O empregado da embaixada britânica, Hossein Rassam, foi acusado de espionagem e confessou ter entregue informação sobre os distúrbios a Washington, disse a Irna.

"Ele se desculpou à nação iraniana e pediu que a corte o perdoasse", informou a agência.

A cidadã francesa Clotilde Reiss foi acusada de "agir contra a segurança nacional tomando parte de distúrbios, coletando notícias e informações e enviando imagens dos distúrbios para o exterior", informou a agência de notícias estatal Irna.

Espionagem e atos contra a segurança nacional são passíveis de pena de morte sob a lei islâmica do Irã.

Reiss confessou seus "erros" e pediu clemência, relatou a Irna.

Reiss está detida na prisão de Evin, em Teerã, desde que foi presa em um aeroporto da capital no dia 1o de julho, sob acusações de espionagem, enquanto tentava deixar o Irã depois de passar cinco meses na cidade de Isfahan, no centro do país.

A televisão mostrou Reiss, vestindo um chador preto islâmico e um véu, sentada na primeira fila do tribunal. Não estava claro se ela tinha um tradutor quando a acusação foi lida.

O esquadrão de choque da polícia usou força para conter os protestos dos familiares do lado de fora do tribunal.

"Os parentes dos réus e um grande grupo de pessoas se reuniram a frente do prédio do tribunal no sábado. Quando entoaram 'Allahu Akbar' (Deus é o maior), o esquadrão de choque os atacou para dispersar a multidão", informou o site reformista Mosharekat.

FRANÇA

A França rejeitou a acusação contra Reiss como "infundada" e o presidente Nicolas Sarkozy pediu sua soltura imediata. O Ministério das Relações Exteriores da França disse no sábado que não iria fazer comentários sobre Reiss no momento.

"Escrevi um relatório de uma página sobre a situação em Isfahan e o entreguei à seção cultural da embaixada francesa", teria dito Reiss no tribunal de acordo com a Irna.

Em um julgamento em massa no sábado passado, mais de cem reformistas, incluindo várias figuras proeminentes, foram acusados de violações que incluem atos contra a segurança nacional através do fomento aos distúrbios pós-eleição.
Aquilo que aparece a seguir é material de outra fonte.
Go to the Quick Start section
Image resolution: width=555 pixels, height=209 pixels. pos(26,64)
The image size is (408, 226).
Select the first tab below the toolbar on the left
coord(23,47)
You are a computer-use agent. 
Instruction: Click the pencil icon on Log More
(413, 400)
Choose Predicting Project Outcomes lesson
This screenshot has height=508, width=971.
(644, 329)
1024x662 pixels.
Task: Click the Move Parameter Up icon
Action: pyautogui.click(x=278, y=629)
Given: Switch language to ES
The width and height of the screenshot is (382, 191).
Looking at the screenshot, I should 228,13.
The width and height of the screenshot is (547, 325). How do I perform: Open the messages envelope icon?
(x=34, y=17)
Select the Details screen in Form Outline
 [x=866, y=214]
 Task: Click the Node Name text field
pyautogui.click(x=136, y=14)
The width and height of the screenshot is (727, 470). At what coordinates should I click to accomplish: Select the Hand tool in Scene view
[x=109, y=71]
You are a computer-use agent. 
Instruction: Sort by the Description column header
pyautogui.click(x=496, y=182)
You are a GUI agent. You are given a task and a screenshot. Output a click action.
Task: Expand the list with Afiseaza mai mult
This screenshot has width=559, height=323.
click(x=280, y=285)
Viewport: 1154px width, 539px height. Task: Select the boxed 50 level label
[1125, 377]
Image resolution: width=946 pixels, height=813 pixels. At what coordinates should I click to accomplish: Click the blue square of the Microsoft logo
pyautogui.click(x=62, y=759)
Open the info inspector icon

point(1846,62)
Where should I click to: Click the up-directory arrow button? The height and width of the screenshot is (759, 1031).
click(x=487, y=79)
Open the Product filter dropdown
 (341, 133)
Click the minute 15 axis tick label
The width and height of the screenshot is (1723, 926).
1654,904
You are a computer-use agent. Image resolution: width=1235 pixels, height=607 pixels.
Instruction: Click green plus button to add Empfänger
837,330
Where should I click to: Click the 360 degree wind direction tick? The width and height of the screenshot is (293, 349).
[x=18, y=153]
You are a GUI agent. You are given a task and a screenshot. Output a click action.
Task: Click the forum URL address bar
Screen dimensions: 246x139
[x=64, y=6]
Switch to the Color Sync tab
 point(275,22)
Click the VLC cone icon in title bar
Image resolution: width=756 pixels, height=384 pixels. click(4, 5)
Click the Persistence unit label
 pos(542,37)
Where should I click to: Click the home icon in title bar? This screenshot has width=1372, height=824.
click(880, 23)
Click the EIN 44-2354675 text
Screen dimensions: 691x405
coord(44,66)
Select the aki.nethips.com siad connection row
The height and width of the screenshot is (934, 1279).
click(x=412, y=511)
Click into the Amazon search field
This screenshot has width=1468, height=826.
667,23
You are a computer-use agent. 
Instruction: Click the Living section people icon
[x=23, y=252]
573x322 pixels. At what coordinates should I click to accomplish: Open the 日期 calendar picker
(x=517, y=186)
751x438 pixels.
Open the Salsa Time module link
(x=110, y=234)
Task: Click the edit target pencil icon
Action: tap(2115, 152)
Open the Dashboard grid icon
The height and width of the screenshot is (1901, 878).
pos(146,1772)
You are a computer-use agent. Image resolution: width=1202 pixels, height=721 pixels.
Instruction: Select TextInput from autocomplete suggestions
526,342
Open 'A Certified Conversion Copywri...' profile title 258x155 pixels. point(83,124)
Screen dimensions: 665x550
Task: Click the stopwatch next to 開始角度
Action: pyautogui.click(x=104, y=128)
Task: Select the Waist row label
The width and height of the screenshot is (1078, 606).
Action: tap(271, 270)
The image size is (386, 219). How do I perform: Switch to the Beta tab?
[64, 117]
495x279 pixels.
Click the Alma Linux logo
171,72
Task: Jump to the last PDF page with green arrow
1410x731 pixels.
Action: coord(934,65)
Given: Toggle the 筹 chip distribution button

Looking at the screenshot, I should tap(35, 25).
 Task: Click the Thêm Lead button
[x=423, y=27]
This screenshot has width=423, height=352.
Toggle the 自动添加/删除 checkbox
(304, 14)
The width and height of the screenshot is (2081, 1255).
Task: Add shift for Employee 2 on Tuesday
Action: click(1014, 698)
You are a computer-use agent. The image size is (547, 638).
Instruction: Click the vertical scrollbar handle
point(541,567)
Lideranças moderadas, incluindo os candidatos derrotados Mirhossein Mousavi e Mehdi Karoubi, desafiaram o líder supremo, o Aiatolá Ali Khamenei, que apoiou oficialmente Ahmadinejad. Eles dizem que o novo governo que Ahmadinejad vai formar é ilegítimo.

Políticos pró-reforma denunciaram os casos julgados como "julgamentos-espetáculo," dizendo que as confissões foram obtidas sob coerção.

O Irã acusa o ocidente, em especial os EUA e a Grã-Bretanha, de fomentar a confusão depois da eleição de junho em uma tentativa de derrubar o sistema clerical. Os dois países negam a acusação.